Estratto:

SPARTACO: Goodbreaker, Poison fairies e Demon hunter Severian si prestano per l’apertura di una saga. Quanti e quali di questi avranno un seguito (chiaramente nel caso di Poison fairies parliamo del terzo libro)?
 
TARENZI: Il terzo e ultimo volume di Poison Fairies lo sto già scrivendo, se non succede nessuna catastrofe sarà fuori nella seconda metà del 2016. Demon Hunter Severian era originariamente pensato come punto di partenza di una serie di 5 o 6 volumi, ma per ora l’editore non me ne ha richiesti altri: è possibile che decida di scriverli lo stesso, o almeno di scriverne qualcuno, ma al presente è presto per fare promesse, perdonatemi. Godbreaker, infine, non ha in programma un seguito vero e proprio ma esiste il progetto di uno spin off: anche questo al momento non ha un editore, ma – di nuovo – potrei decidere di produrlo lo stesso
 
SPARTACO: Immagino che non tutti i nostri autori ti conoscano. Se qualcuno dovesse iniziare a leggere i romanzi di Luca Tarenzi, da quale dovrebbe iniziare?
 
TARENZI: Oh, per me da uno qualsiasi!
A parte la trilogia di Poison Fairies i libri che ho scritto finora sono tutti autoconclusivi. A voler essere proprio pignoli, Le due lune, Quando il diavolo ti accarezza e Godbreaker hanno dei rimandi interni l’uno all’altro e dei personaggi in comune, e se li si volesse cogliere bisognerebbe leggerli in quest’ordine. Ma ribadisco che nessun riferimento è strettamente necessario: rimangono tre storie complete in se stesse
 
SPARTACO: Per te è meglio una storia originale o ben scritta?
 
TARENZI: Al solito, sarebbe meglio avere nel piatto entrambe le cose (è sempre chiedere troppo?…), ma se sono costretto a scegliere preferisco le storie ben scritte. Le idee originali da sole ben di rado salvano un romanzo scritto da cani; viceversa, una stesura adeguata rende godibile anche una storia che magari in se stessa non ha nulla di nuovo da dire
 
SPARTACO: La fantasia è uno dei tuoi punti di forza, ma come si può mantenere viva nonostante il passare degli anni (da qualche parte ho letto che stai aspettando il “solstizio della tua vita”)?

Esercizi:
a: Secondo l'intervista a Luca Tarenzi, quando dovrebbe uscire il terzo volume di Poison Fairies?
b: Prosegui l'intervista a Luca Tarenzi subito dopo l'ultima domanda riportata.

Dati registrati:
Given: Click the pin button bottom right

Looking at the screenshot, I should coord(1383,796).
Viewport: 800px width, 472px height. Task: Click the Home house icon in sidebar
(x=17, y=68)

Risposte:
a: Nella seconda metà del 2016, se non succede nessuna catastrofe.

b:
 
TARENZI: Drogandosi.
Le droghe migliori per nutrire l’immaginazione a mio avviso sono le nuove esperienze, i viaggi, la voglia di tentare cose mai tentate prima, il gusto per le assurdità, un certo disprezzo per le convenzioni sociali, la magia, il senso del ridicolo, la fame dell’orizzonte, l’esposizione a persone che pensano in maniera diversissima da te e – ma questo è ovvio – le storie che toccano il cuore e torcono lo stomaco, che siano libri, film, telefilm, fumetti, videogiochi, pièces teatrali o racconti ascoltati attorno a un fuoco la notte
 
SPARTACO: Luca Tarenzi è uno degli autori preferiti dalle nostre Guest, ma anche lui ne avrà di suoi. Quali sono gli scrittori che ti hanno fatto appassionare? Facci dei nomi di autori che meritano di essere “scoperti”.
 
TARENZI: Assolutamente due degli autori che avete citato sopra, ovvero Aislinn e Livio Gambarini: dovrebbero essere un vero must per chiunque, sono entrambi bravissimi. Tra gli altri autori italiani, senza dubbio Francesco Dimitri, Gisella Laterza, Andrea Atzori e Francesco Barbi. Di recente, poi, mi è capitato di leggere Il rocchetto di madreperla di Chiara Strazzulla, che mi è piaciuto davvero molto
 
SPARTACO: Quando hai iniziato a scrivere avrai sicuramente avuto dei modelli. Qual è il libro che avresti voluto scrivere?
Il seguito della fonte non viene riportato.